Thursday, October 25, 2007

Dealing with Me

My wife teaches prekindergarten. She is a great teacher and loves kids. One of the many ways she helps kids do what they should is by asking two simple questions. She will ask "What are you doing? What should you be doing?" The amazing thing is that young children have enough self awareness to answer the questions. Even if they are confused about what they should or should not do the questions give them a self correction point. What makes this so effective is that she has outlined clear behavioral expectations so when she asks the questions the children can reference back to the expectations and then adjust. If they don't know the answer to the questions then they become a launching point for teaching. I love the questions, she uses them on me!
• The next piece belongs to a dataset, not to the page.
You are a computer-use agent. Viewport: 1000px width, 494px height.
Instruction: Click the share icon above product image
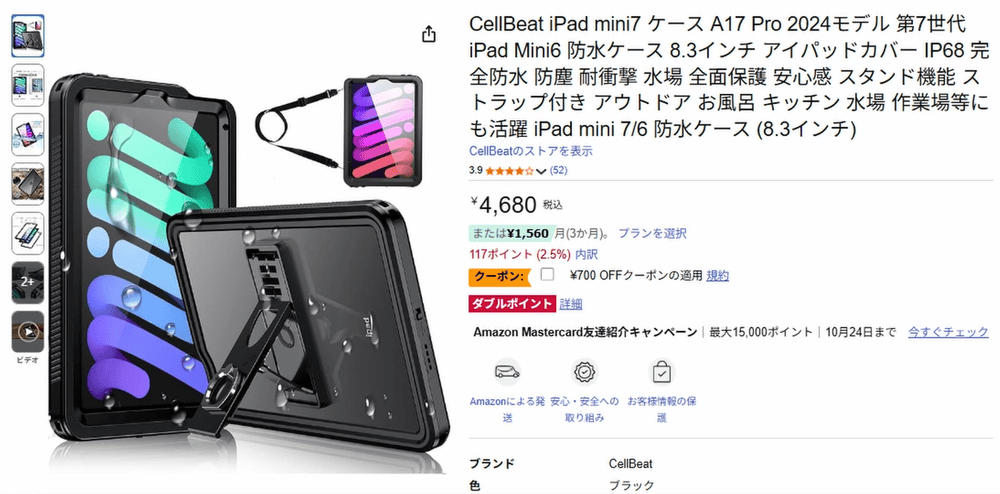[429, 34]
I have discovered that I cause most of my relationship problems and if I will get into the habit of asking myself these questions then I might be better at loving and living with people. Where I struggle is that I want to blame other people for my emotional responses. These questions hit at the root of the problem, me. When I sober up to the fact that I choose my reactions then I can take responsibility for my actions. I can only control myself. I can't control my wife, my kids, or even my dog. In fact the work of God's spirit in me will produce self control. God has given me the power to do the right thing, the right way, for the right reasons and His expectations are clearly outlined in His word. I need to yield to God, hide His word in my heart, adjust to His expectations, and then I will have self control. Sounds easy, it's not! Remember, I cause most of my problems. So ask yourself the questions and adjust if needed. This is called the art of self leadership.
Another thought, try asking these questions to the people in your life. You might be amazed by the response.